The most effective way of treating an ingrown nail is to remove the offending nail border which will remove pressure from the irritating nail groove, allowing for the nail groove to heal.  There are options on whether to temporarily remove the nail border vs. permanently destroying it:

  • Temporary Avulsion:  If this is a first-time occurrence, the nail border excision (partial avulsion) is done on a temporary basis and the nail border is allowed to grow back.
  • Permanent Matrixectomy:  If this is a recurring problem, once the nail border is removed, the nail root where the nail grows can be permanently destroyed using a chemical solution to prevent the nail border from growing back.

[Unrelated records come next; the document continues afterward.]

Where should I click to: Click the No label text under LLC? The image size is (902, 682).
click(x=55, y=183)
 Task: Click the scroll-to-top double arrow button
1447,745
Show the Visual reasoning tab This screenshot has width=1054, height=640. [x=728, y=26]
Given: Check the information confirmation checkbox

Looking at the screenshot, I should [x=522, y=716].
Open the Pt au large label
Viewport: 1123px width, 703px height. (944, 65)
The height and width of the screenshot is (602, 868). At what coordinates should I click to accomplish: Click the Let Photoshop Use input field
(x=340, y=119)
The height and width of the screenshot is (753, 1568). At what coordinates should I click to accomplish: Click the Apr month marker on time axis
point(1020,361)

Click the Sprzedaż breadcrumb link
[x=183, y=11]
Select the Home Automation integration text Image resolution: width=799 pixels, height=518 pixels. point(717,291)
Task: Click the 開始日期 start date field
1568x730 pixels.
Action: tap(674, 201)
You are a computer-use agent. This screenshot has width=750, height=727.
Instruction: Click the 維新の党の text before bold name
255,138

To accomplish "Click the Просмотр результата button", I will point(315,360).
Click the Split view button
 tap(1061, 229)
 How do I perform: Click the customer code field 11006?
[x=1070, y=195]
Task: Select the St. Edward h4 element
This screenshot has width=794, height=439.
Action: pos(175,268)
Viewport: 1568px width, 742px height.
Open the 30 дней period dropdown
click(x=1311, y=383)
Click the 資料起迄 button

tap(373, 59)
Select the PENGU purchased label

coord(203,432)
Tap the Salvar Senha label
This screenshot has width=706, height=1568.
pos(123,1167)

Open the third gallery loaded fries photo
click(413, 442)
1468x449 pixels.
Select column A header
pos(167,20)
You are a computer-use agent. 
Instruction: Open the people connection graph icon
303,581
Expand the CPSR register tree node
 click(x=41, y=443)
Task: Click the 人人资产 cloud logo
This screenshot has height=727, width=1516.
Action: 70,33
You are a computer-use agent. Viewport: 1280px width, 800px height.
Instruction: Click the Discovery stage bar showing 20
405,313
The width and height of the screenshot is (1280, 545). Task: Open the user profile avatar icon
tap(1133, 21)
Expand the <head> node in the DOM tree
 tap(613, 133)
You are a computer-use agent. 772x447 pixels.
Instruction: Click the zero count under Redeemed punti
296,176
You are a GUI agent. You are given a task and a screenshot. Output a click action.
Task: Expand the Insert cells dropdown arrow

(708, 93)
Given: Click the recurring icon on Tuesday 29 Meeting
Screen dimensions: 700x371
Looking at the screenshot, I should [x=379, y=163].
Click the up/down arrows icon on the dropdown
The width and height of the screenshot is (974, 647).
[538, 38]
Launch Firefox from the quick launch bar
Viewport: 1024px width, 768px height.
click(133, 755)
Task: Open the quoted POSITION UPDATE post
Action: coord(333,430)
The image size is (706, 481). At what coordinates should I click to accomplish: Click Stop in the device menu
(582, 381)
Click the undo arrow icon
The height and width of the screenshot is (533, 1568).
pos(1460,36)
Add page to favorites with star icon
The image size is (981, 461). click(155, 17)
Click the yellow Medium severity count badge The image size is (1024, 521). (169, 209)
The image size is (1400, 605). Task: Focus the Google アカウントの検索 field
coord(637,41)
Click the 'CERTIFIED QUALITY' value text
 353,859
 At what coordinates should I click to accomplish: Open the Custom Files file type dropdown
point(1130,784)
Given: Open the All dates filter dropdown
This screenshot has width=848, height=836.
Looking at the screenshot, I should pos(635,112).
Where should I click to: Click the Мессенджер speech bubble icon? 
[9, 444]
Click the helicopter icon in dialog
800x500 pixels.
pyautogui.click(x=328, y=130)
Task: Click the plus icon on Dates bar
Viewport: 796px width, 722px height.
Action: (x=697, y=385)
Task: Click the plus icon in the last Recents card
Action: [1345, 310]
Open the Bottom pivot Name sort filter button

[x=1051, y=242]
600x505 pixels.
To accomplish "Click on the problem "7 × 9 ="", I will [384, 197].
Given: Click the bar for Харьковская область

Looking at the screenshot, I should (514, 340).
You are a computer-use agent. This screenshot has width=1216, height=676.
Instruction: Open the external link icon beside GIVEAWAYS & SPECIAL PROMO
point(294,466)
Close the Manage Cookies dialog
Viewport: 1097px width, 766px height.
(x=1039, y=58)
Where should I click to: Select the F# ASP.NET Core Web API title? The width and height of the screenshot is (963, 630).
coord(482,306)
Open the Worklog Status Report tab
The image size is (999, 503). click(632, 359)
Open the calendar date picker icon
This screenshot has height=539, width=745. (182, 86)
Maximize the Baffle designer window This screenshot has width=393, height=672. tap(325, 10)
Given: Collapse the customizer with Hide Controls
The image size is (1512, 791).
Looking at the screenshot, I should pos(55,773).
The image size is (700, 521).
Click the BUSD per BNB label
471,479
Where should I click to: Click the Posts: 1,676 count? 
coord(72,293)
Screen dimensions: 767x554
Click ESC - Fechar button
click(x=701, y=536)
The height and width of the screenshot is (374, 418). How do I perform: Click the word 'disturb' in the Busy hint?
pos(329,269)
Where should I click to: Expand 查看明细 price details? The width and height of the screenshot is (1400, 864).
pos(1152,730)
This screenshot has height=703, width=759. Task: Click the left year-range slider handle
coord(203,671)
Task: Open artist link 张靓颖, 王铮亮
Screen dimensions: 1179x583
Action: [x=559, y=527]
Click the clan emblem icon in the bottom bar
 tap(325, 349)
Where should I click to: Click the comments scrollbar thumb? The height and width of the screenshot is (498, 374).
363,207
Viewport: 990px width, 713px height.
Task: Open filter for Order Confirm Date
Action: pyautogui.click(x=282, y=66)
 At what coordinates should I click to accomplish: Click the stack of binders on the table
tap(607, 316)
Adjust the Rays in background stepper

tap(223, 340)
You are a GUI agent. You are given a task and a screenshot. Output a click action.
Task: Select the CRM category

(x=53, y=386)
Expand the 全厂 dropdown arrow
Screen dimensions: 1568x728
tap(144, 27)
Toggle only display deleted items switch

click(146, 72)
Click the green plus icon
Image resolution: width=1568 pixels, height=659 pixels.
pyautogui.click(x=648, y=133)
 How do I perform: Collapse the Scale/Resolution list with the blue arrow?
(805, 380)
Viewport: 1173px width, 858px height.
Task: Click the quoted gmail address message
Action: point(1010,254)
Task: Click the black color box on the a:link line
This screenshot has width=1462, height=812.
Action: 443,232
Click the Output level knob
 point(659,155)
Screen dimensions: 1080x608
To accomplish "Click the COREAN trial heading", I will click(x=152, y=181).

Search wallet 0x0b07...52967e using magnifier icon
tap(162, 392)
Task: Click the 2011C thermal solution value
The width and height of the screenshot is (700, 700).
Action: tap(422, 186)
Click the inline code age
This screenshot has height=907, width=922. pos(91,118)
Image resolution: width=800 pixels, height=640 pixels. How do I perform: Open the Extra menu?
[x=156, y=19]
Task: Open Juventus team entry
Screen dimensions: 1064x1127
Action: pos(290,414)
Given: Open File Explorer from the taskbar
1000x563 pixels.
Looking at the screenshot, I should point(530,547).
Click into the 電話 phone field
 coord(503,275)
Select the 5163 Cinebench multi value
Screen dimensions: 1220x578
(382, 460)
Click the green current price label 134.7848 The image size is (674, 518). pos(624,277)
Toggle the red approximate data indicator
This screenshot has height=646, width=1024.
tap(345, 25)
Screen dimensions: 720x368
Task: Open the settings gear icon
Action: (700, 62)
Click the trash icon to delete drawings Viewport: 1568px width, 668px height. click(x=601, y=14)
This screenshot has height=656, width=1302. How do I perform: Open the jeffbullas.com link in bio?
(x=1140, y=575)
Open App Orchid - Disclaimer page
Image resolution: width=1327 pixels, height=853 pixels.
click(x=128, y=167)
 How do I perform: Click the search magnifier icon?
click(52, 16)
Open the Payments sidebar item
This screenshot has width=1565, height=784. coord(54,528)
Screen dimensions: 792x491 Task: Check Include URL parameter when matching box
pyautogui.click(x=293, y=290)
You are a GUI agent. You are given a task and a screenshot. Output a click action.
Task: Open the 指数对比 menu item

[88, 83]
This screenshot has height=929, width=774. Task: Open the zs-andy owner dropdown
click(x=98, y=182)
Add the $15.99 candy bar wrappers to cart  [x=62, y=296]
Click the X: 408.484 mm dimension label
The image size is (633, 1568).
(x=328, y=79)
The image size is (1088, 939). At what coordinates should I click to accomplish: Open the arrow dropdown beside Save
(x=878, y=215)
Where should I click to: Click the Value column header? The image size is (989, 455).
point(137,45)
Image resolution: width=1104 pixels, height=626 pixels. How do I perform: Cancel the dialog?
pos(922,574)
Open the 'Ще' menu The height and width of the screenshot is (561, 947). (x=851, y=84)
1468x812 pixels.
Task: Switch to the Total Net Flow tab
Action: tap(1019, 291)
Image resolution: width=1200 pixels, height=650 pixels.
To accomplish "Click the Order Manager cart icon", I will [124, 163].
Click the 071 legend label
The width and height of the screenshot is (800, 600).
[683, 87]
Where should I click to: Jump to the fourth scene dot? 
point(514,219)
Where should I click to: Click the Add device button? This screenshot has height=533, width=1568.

These procedures are done in the office using local anesthesia.  This office procedure can be done on patients age 6 and up, depending on the younger patient’s ability to remain still.  For patients that are younger, the procedure may be performed in a Day Surgery setting with the use of general anesthesia.  The affected toe does not hurt following the removal, because the only cutting done is that of the nail and not the underlying skin.  This is also true for the permanent matrixectomy procedure because the nail matrix is not surgically excised but rather chemically burned.

The recovery from the procedure is minimal and will require no significant time off from work, school or athletics.